Description of the task: Filter the entries, keeping every line with the word "screenshot".

Task material:
+--

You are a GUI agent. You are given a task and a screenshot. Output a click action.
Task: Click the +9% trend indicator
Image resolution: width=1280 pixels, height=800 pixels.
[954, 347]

+--

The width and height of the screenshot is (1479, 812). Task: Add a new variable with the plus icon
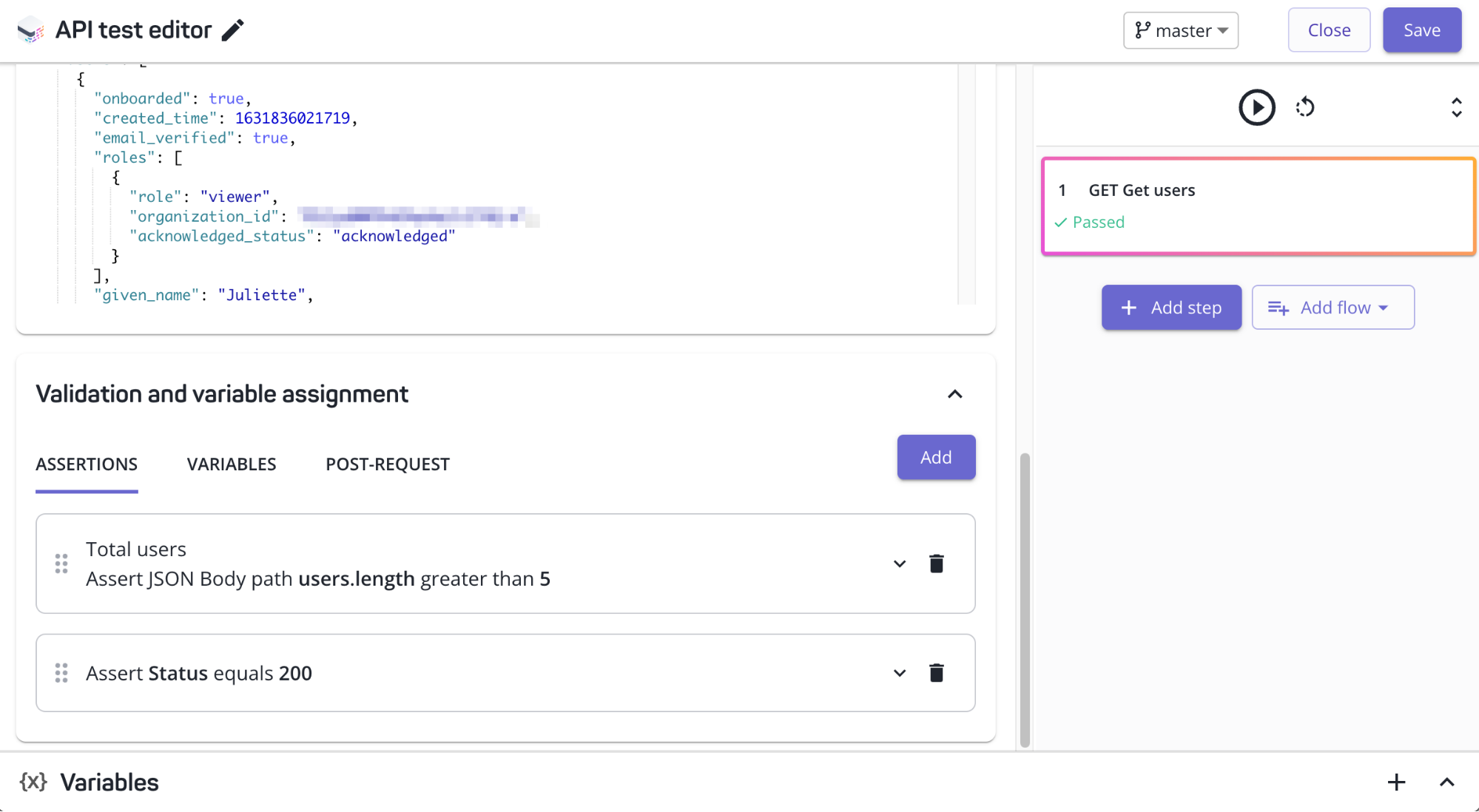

+--

Written reply:
You are a GUI agent. You are given a task and a screenshot. Output a click action.
The width and height of the screenshot is (1479, 812). Task: Add a new variable with the plus icon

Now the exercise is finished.